*** Working data ***

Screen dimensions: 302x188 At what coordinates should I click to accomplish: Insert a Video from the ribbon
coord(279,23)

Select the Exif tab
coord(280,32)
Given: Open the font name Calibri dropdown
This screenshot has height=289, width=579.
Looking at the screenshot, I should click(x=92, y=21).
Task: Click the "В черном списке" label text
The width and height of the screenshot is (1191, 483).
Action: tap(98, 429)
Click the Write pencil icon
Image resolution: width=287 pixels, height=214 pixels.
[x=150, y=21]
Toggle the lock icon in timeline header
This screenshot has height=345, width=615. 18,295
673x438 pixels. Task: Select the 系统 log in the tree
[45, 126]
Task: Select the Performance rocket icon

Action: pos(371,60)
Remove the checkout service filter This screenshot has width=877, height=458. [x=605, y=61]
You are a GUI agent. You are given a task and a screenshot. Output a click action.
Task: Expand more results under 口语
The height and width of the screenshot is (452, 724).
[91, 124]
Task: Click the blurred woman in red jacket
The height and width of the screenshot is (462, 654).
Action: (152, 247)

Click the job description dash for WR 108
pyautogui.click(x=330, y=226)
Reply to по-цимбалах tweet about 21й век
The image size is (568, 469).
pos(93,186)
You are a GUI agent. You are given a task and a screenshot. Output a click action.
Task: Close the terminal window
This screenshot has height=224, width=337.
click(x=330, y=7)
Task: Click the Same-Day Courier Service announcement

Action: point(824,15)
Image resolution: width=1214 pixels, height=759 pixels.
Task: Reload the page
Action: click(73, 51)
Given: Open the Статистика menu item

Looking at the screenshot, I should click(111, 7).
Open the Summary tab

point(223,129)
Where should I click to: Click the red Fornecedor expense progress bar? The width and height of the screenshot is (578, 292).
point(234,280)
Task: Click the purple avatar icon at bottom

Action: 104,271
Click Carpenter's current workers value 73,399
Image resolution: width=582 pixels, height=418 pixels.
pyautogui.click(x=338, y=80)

***

▶ **What is being asked**: Return the listing above in its exact form.

▶ **Exercise answer**:
Screen dimensions: 302x188 At what coordinates should I click to accomplish: Insert a Video from the ribbon
coord(279,23)

Select the Exif tab
coord(280,32)
Given: Open the font name Calibri dropdown
This screenshot has height=289, width=579.
Looking at the screenshot, I should click(x=92, y=21).
Task: Click the "В черном списке" label text
The width and height of the screenshot is (1191, 483).
Action: tap(98, 429)
Click the Write pencil icon
Image resolution: width=287 pixels, height=214 pixels.
[x=150, y=21]
Toggle the lock icon in timeline header
This screenshot has height=345, width=615. 18,295
673x438 pixels. Task: Select the 系统 log in the tree
[45, 126]
Task: Select the Performance rocket icon

Action: pos(371,60)
Remove the checkout service filter This screenshot has width=877, height=458. [x=605, y=61]
You are a GUI agent. You are given a task and a screenshot. Output a click action.
Task: Expand more results under 口语
The height and width of the screenshot is (452, 724).
[91, 124]
Task: Click the blurred woman in red jacket
The height and width of the screenshot is (462, 654).
Action: (152, 247)

Click the job description dash for WR 108
pyautogui.click(x=330, y=226)
Reply to по-цимбалах tweet about 21й век
The image size is (568, 469).
pos(93,186)
You are a GUI agent. You are given a task and a screenshot. Output a click action.
Task: Close the terminal window
This screenshot has height=224, width=337.
click(x=330, y=7)
Task: Click the Same-Day Courier Service announcement

Action: point(824,15)
Image resolution: width=1214 pixels, height=759 pixels.
Task: Reload the page
Action: click(73, 51)
Given: Open the Статистика menu item

Looking at the screenshot, I should click(111, 7).
Open the Summary tab

point(223,129)
Where should I click to: Click the red Fornecedor expense progress bar? The width and height of the screenshot is (578, 292).
point(234,280)
Task: Click the purple avatar icon at bottom

Action: 104,271
Click Carpenter's current workers value 73,399
Image resolution: width=582 pixels, height=418 pixels.
pyautogui.click(x=338, y=80)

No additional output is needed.